Album Review: RTB2, The Both Of It

[from MadeLoud, September 5, 2008]

It’s a rough world out there for two-piece bands. Take too much out of the standard rock-n-roll power trio or four-piece lineup and people will say your sound isn’t full enough; get a little too good at doing more with less and they’ll accuse you of ripping off The White Stripes. Yet in the face of such daunting prospects, Denton, TX-based RTB2 (electric guitarist and vocalist Ryan Thomas Becker and drummer/percussionist Grady Don Sandlin) press on and emerge with a refreshing, highly unique mixture of blues, Americana, and even a slight hint of 70s-style sleaze boogie.

Recorded live in-studio, the group’s debut full-length, The Both of It, finds Becker and Sandlin pushing what’s best described as the minimalist power duo format to its sonic limit.
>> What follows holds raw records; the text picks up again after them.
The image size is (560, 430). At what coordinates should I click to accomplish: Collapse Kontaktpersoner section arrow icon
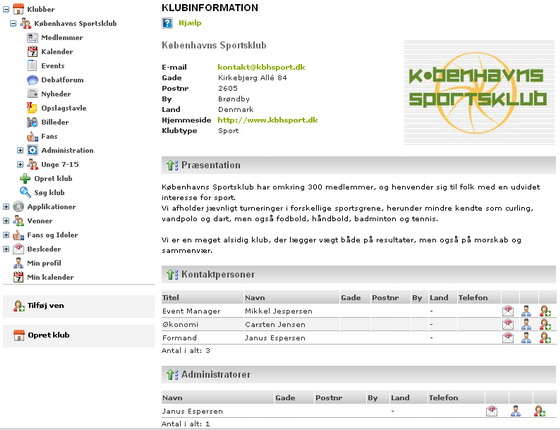click(172, 274)
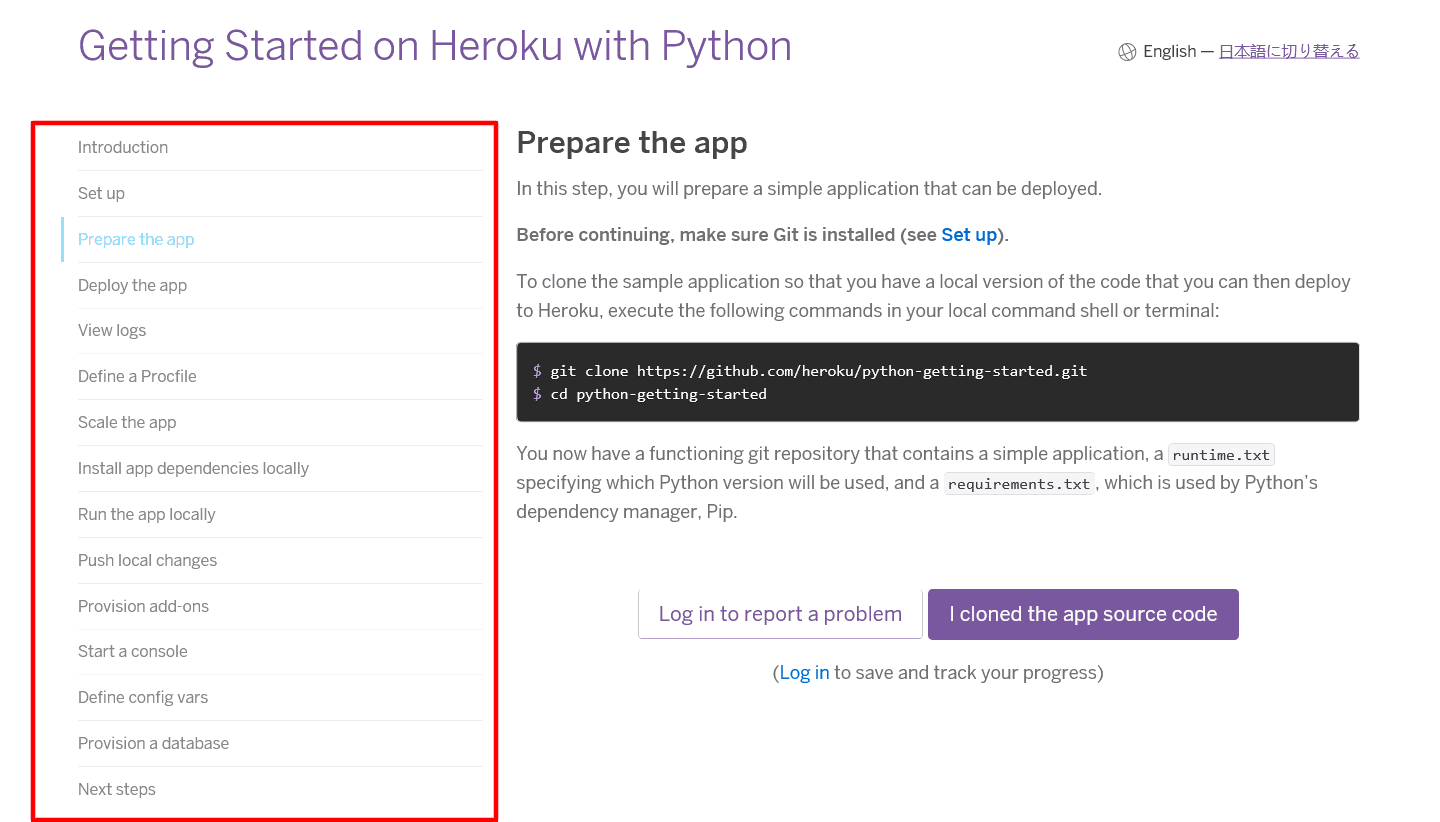Jump to Next steps
This screenshot has width=1440, height=822.
[117, 789]
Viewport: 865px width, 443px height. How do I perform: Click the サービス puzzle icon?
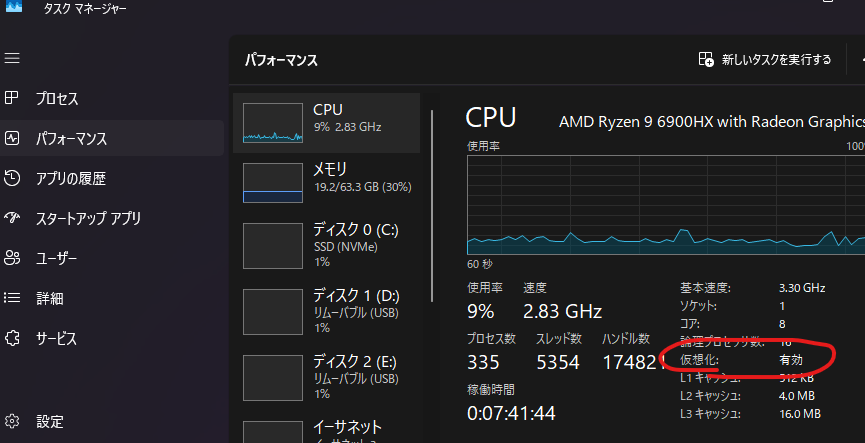[12, 338]
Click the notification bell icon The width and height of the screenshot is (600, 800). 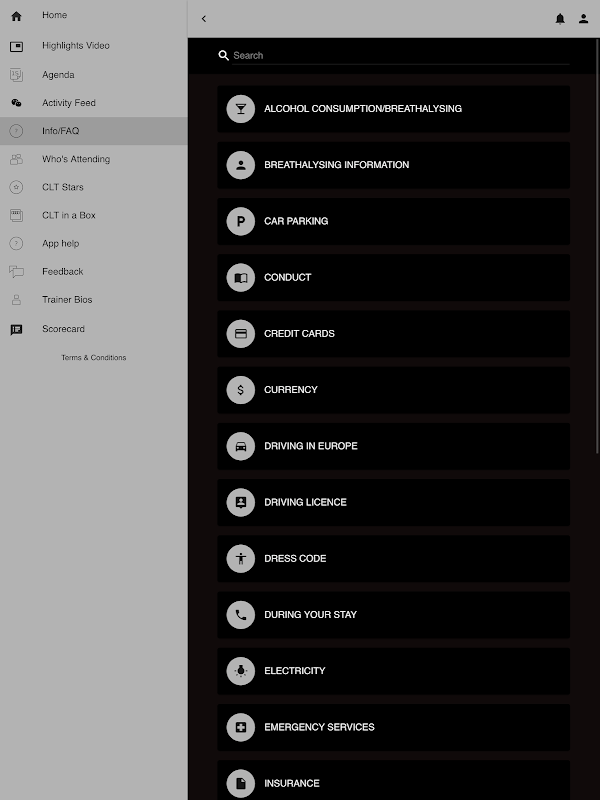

Becker’s vocals – think Matthew Sweet drowning in reverb – sound as though they’re about to burst, giving an almost mournful quality to each of Both’s fourteen tracks. Which is not to say the album is a necessarily melancholy one; save for the reflective “Bottle of Bees” or harmonica-punctuated dirge of “My Butterfly Collection,” most of The Both of It borders on raucous, sharing more with the roadhouse blues of John Lee Hooker or fellow Texan Stevie Ray Vaughn than with the downtrodden misery typically associated with anything remotely bluesy. This differentiation becomes especially important as the album unfolds and RTB2 show that while they are probably technically not a blues band, they are still a band that employs techniques common to blues music either thematically or structurally.

Whether in pursuit of absolute minimalism or out of simple necessity, RTB2 make the interesting decision to add neither overdubs nor instrumental augmentation in the form of bass, keys, or any of the other studio trappings many similarly staffed acts opt for. While Sandlin more than holds his own behind the kit (and with the tambourine and cowbell flourishes), Becker emerges as the star of the album. Through either remarkably precise skills on the guitar or merely employing a very good compressor, Becker’s playing moves seamlessly from distortion-soaked swamp rock to flawlessly clean arpeggiations and back again. Nowhere are these skills more prominently on display than the album closer, “Yer Fool’s Suite (Part II).” Sandlin guides both band and listener alike through the starts and stops while Becker switches between violent strumming and gentle melody. The track, much like the album and the band, shows a forward-thinking duo taking some very old ideas and accelerating them into slightly strange but absolutely compelling directions.